Purpose: The differentiation between tumor and bland thromboses is important as the management differs. Retrospectively, we aim to evaluate the utility of FDG PET in detecting and differentiating tumor from bland thromboses and if FDG PET provides additional value to contrast-enhanced CT for tumor thrombus detection.
Patients and Methods: Twenty-four sites of venous thromboembolism, detected on PET/CT, were retrospectively reviewed. Classification of type of thrombosis was based on histology and radiological follow-up. We evaluated the presence of contrast-enhanced CT findings that were suggestive of tumor thrombosis; sign of invasion, neovascularity, and enhancement. Metabolic activity by means of SUVmax was measured by drawing ROI at the site of thrombosis. Mann-Whitney U test was used to compare the mean SUVmax between thromboses and internal references. We used ROC analysis to identify the optimal cutoff value of SUVmax for detection of tumor thrombosis.

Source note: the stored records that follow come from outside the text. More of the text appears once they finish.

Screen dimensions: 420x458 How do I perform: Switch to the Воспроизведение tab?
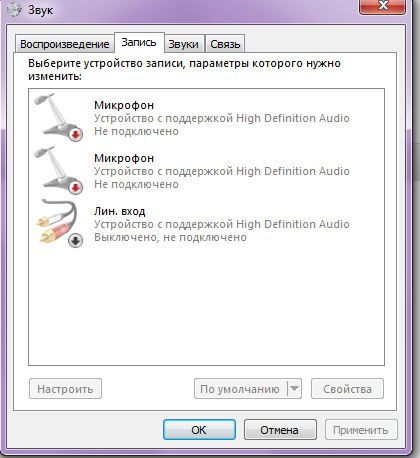tap(65, 44)
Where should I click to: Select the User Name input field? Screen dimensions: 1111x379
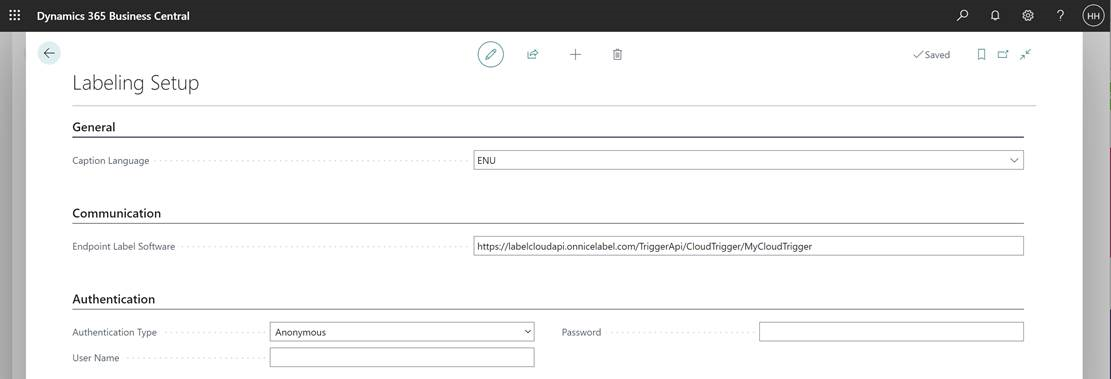[402, 358]
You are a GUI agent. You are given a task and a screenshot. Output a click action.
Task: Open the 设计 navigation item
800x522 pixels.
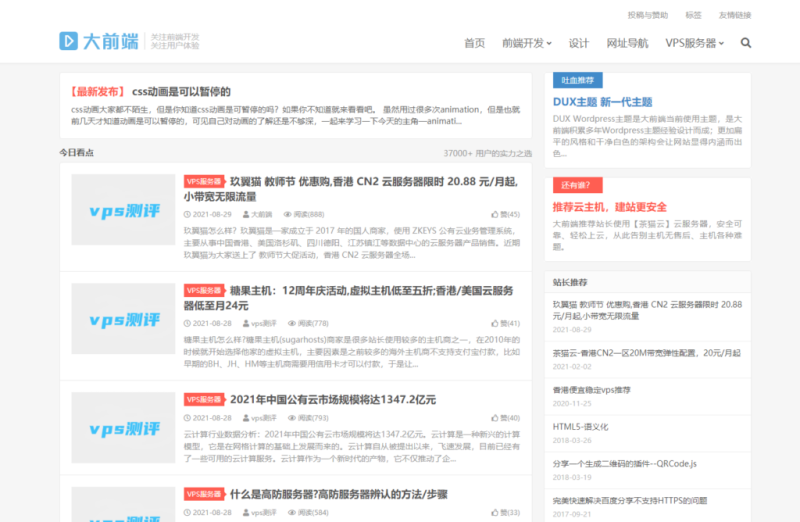pyautogui.click(x=578, y=43)
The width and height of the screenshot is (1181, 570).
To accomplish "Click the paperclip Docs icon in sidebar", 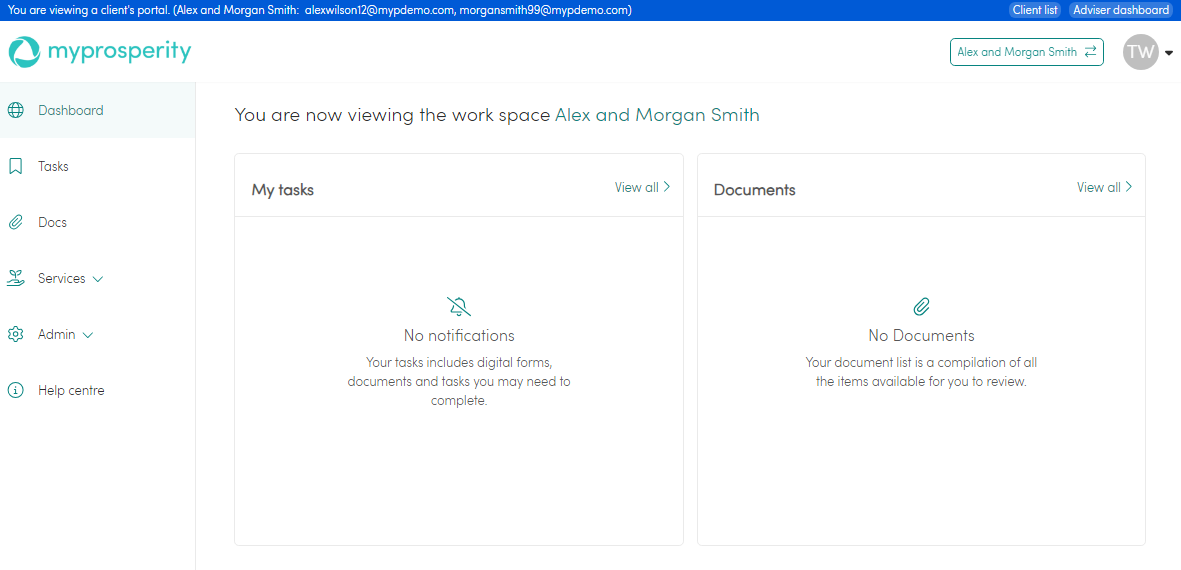I will (16, 222).
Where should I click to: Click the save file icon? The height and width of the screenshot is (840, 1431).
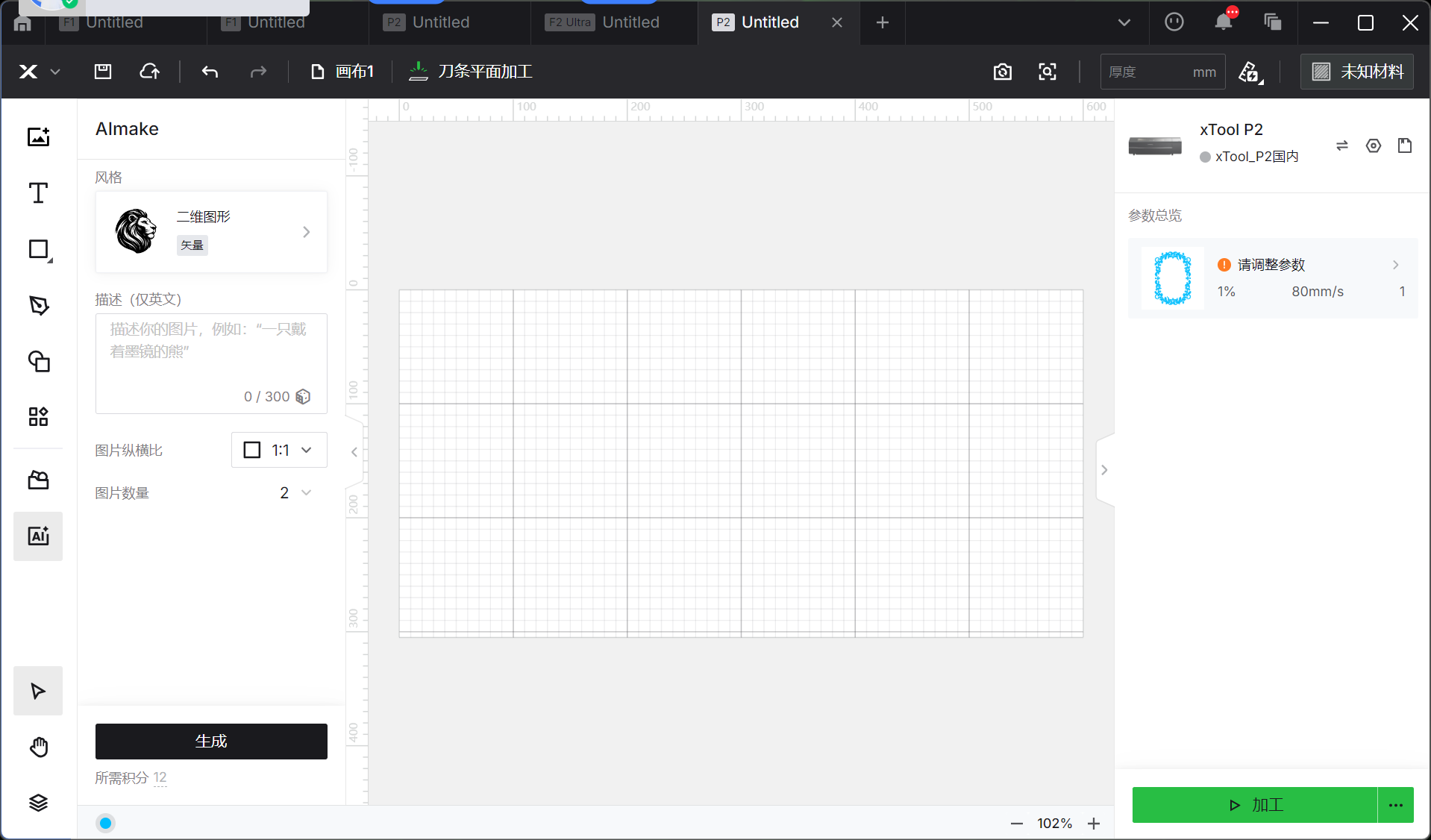103,72
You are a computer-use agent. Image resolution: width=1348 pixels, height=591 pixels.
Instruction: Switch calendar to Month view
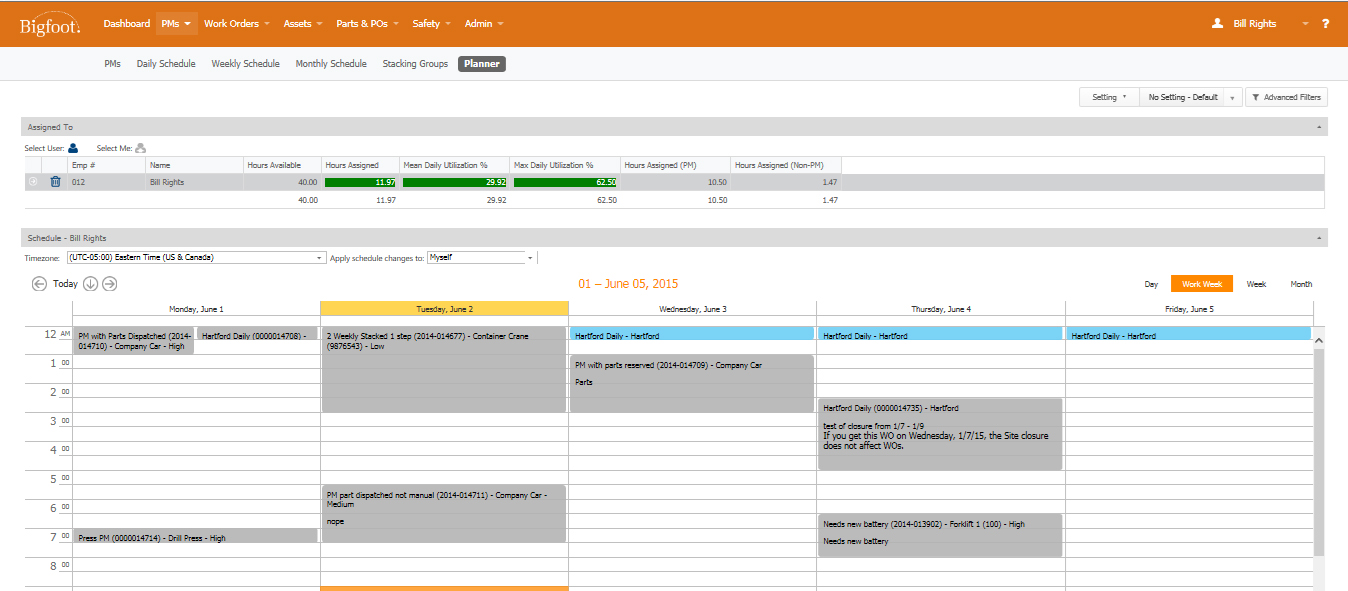pos(1301,284)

Results: Twenty-four sites of venous thromboembolism were identified in 15 patients. All tumor thromboses demonstrated at least 1 positive sign on contrast-enhanced CT, whereas 33% of bland thromboses had the same finding. The difference between tumor and bland thrombus SUVmax was statistically significant (P < 0.005). On ROC analysis, a cutoff of SUVmax 2.25 (sensitivity, 78%; specificity, 100%) was suggested to differentiate tumor from bland thrombosis.
Conclusion: PET/CT is able to differentiate tumor from bland thrombosis, with an optimal cutoff value of SUVmax 2.25. The metabolic information increases the diagnostic accuracy of tumor thrombus and is a useful adjunct to the described features on contrast-enhanced CT.